> [Provided information]
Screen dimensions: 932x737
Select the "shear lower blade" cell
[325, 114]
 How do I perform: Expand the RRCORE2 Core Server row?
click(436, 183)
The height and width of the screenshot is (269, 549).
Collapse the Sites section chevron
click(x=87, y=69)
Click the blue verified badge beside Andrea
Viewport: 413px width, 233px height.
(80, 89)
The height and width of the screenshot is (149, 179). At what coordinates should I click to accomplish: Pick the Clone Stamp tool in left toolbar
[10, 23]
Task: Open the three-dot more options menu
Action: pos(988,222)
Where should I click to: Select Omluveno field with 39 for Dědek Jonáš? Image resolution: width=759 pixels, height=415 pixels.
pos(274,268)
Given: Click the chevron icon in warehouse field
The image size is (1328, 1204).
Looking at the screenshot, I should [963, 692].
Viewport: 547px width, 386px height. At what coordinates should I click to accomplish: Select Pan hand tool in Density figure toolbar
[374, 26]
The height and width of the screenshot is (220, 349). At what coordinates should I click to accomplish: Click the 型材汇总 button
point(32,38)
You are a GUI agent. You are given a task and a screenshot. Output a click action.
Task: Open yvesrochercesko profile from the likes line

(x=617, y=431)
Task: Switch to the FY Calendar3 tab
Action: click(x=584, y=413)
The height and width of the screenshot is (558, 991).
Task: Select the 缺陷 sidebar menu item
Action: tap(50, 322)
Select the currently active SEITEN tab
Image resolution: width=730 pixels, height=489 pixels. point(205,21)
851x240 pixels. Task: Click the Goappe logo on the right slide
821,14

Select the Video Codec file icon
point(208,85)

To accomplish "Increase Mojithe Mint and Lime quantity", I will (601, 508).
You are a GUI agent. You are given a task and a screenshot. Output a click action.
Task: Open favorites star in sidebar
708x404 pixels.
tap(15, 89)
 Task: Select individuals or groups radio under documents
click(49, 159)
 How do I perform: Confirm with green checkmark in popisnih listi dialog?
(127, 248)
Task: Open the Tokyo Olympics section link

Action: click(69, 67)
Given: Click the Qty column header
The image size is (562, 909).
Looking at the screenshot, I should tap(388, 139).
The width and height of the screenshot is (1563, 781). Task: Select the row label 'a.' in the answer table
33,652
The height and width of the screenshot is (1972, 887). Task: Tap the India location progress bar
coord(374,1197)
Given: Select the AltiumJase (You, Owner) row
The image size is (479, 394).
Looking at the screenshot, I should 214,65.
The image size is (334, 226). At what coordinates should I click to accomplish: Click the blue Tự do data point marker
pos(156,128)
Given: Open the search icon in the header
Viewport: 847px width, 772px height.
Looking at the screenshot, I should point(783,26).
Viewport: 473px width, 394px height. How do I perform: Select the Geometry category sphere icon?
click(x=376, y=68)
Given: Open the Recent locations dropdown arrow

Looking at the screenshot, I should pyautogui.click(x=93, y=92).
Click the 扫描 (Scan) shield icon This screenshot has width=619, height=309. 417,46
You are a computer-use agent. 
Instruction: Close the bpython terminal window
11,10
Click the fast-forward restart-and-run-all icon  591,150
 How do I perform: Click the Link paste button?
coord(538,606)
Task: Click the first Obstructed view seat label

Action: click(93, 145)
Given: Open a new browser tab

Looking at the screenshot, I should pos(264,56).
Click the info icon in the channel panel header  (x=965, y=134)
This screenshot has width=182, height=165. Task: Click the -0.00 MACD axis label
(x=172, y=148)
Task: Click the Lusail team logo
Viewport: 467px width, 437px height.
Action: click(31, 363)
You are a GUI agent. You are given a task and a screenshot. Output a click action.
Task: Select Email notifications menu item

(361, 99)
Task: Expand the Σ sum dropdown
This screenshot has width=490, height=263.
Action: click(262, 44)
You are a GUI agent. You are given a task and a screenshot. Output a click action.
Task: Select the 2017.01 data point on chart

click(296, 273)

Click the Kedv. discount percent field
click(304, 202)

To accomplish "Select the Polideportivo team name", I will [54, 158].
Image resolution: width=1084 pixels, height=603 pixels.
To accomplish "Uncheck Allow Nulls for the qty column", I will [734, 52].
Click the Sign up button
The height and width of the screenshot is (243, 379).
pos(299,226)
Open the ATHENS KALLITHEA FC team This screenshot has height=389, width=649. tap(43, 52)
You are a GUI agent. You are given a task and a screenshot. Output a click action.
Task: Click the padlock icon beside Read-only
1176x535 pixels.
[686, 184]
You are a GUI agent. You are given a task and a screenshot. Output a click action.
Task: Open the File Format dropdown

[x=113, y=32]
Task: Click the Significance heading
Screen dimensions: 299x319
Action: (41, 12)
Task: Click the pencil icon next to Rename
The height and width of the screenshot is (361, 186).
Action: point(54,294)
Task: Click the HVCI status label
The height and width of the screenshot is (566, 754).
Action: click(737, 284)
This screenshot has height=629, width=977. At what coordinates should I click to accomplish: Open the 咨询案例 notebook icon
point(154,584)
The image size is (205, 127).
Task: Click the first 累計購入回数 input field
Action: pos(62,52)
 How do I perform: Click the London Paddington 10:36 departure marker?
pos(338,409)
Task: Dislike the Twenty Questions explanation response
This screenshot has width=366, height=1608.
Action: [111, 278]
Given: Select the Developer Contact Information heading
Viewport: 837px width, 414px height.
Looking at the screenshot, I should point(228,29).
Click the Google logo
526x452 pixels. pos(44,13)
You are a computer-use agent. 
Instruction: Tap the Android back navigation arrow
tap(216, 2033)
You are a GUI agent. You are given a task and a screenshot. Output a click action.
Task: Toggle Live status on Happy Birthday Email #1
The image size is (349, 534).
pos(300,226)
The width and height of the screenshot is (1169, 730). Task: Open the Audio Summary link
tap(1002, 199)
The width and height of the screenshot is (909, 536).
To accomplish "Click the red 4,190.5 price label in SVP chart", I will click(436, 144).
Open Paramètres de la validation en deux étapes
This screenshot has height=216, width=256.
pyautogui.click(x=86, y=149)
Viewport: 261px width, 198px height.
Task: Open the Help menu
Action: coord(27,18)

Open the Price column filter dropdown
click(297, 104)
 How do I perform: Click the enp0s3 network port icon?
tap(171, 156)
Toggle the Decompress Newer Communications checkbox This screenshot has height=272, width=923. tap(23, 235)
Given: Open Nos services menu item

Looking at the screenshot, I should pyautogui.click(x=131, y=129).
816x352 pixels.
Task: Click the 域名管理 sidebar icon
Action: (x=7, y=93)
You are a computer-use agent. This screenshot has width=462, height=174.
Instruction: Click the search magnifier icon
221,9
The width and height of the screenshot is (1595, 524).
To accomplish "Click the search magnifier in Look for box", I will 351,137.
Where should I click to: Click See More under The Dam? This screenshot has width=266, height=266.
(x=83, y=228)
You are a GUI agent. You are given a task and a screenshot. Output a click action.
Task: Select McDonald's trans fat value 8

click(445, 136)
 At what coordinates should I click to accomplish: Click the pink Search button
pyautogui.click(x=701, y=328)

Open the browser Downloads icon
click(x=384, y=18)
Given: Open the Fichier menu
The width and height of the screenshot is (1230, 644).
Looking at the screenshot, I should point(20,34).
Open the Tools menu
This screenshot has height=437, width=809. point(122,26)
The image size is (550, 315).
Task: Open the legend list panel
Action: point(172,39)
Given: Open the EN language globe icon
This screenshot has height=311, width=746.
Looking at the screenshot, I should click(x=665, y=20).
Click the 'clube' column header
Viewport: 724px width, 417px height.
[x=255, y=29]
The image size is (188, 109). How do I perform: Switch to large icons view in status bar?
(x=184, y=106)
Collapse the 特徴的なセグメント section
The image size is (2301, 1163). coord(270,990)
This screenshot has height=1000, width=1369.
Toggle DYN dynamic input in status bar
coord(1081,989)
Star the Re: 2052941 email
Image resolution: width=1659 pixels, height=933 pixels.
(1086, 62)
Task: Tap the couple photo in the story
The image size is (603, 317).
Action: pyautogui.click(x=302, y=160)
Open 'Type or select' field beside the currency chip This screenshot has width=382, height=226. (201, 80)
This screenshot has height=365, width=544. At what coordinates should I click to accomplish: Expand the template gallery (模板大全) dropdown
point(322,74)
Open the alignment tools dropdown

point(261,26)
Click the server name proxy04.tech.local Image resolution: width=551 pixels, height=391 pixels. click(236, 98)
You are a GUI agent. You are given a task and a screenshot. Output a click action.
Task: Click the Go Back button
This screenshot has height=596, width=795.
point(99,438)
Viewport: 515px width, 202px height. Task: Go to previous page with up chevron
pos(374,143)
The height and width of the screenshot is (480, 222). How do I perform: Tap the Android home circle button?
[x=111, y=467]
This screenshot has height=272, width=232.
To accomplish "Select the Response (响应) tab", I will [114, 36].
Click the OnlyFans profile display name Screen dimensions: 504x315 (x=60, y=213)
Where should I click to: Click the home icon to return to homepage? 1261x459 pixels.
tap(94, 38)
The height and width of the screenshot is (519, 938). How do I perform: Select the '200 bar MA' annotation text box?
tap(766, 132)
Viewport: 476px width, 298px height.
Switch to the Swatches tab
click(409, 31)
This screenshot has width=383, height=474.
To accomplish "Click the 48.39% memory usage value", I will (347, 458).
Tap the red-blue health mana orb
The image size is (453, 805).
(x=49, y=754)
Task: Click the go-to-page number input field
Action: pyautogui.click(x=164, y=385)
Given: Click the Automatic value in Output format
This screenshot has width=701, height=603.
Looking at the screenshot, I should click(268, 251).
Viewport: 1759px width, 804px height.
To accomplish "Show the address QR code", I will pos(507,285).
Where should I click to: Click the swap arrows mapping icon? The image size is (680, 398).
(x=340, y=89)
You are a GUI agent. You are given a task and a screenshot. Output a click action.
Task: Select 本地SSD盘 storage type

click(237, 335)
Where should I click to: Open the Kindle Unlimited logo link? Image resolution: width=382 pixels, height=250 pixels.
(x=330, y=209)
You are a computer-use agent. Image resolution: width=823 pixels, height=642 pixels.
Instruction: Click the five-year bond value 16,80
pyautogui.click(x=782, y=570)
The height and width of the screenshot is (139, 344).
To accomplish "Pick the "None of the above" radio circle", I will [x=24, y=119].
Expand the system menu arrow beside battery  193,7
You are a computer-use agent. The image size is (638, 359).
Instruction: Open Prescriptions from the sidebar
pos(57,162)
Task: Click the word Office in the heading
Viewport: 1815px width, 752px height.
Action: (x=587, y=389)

> [What is required] Could you return exactly the stretch of the data above that starts at the line with "Task: Toggle Live" and ends at the line with "Toggle the Decompress", both lines included?

> [Task solution]
Task: Toggle Live status on Happy Birthday Email #1
The image size is (349, 534).
pos(300,226)
The width and height of the screenshot is (1169, 730). Task: Open the Audio Summary link
tap(1002, 199)
The width and height of the screenshot is (909, 536).
To accomplish "Click the red 4,190.5 price label in SVP chart", I will click(436, 144).
Open Paramètres de la validation en deux étapes
This screenshot has height=216, width=256.
pyautogui.click(x=86, y=149)
Viewport: 261px width, 198px height.
Task: Open the Help menu
Action: coord(27,18)

Open the Price column filter dropdown
click(297, 104)
 How do I perform: Click the enp0s3 network port icon?
tap(171, 156)
Toggle the Decompress Newer Communications checkbox This screenshot has height=272, width=923. tap(23, 235)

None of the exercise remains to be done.